═══ Records for this exercise

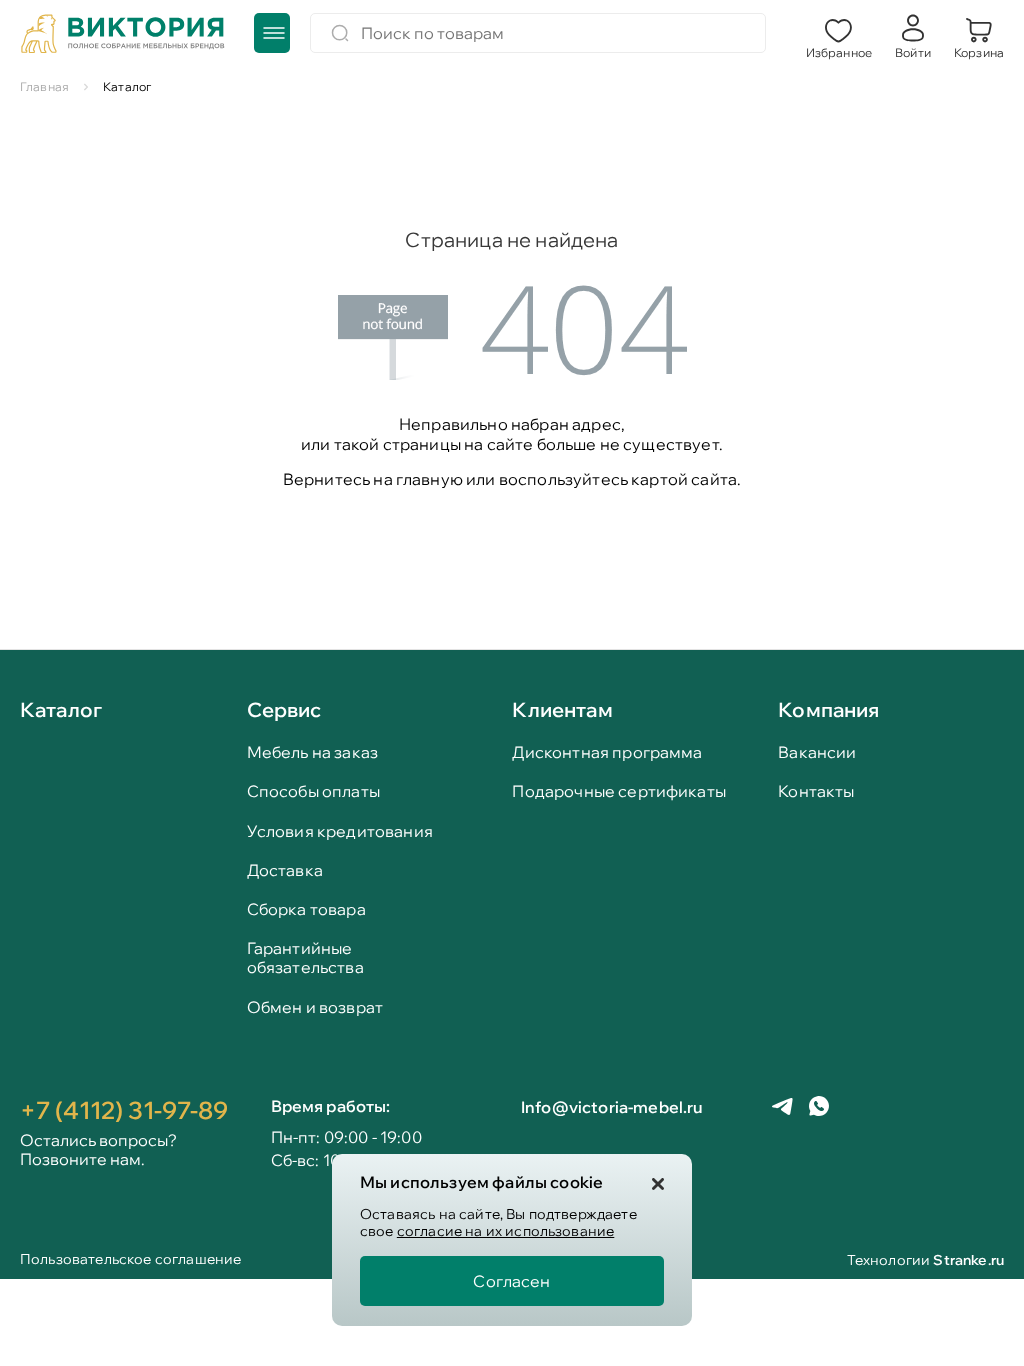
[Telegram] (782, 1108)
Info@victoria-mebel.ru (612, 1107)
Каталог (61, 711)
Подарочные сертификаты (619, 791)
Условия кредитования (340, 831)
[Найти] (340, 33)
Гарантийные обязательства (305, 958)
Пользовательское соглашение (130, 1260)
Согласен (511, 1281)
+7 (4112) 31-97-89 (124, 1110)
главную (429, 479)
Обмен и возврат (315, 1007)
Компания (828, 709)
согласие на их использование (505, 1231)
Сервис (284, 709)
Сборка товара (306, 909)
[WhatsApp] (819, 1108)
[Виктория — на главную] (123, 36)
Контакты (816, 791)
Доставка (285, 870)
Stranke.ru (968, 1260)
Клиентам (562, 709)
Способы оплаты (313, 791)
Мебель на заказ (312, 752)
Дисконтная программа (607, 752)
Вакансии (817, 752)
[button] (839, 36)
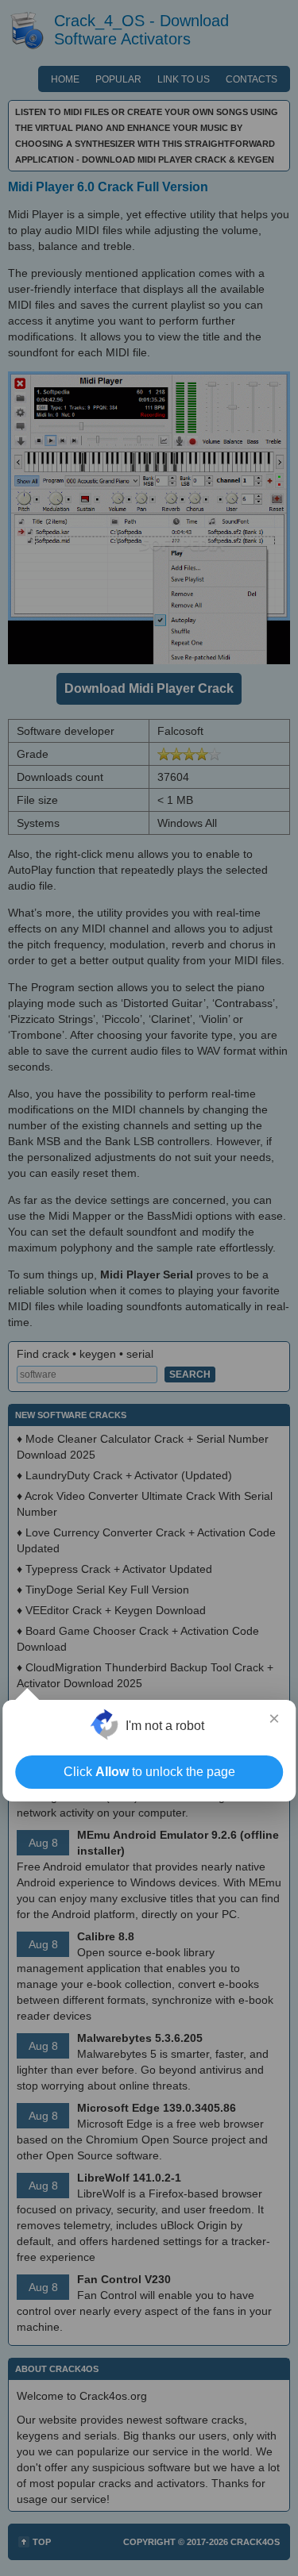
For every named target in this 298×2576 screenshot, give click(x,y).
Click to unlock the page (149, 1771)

══════

● **What the task asks**
The material above should be printed again exactly, with each picture left out.

● **Written response**
[Telegram] (782, 1108)
Info@victoria-mebel.ru (612, 1107)
Каталог (61, 711)
Подарочные сертификаты (619, 791)
Условия кредитования (340, 831)
[Найти] (340, 33)
Гарантийные обязательства (305, 958)
Пользовательское соглашение (130, 1260)
Согласен (511, 1281)
+7 (4112) 31-97-89 (124, 1110)
главную (429, 479)
Обмен и возврат (315, 1007)
Компания (828, 709)
согласие на их использование (505, 1231)
Сервис (284, 709)
Сборка товара (306, 909)
[WhatsApp] (819, 1108)
[Виктория — на главную] (123, 36)
Контакты (816, 791)
Доставка (285, 870)
Stranke.ru (968, 1260)
Клиентам (562, 709)
Способы оплаты (313, 791)
Мебель на заказ (312, 752)
Дисконтная программа (607, 752)
Вакансии (817, 752)
[button] (839, 36)
For every named target in this 298×2576 screenshot, give click(x,y).
Click to unlock the page (149, 1771)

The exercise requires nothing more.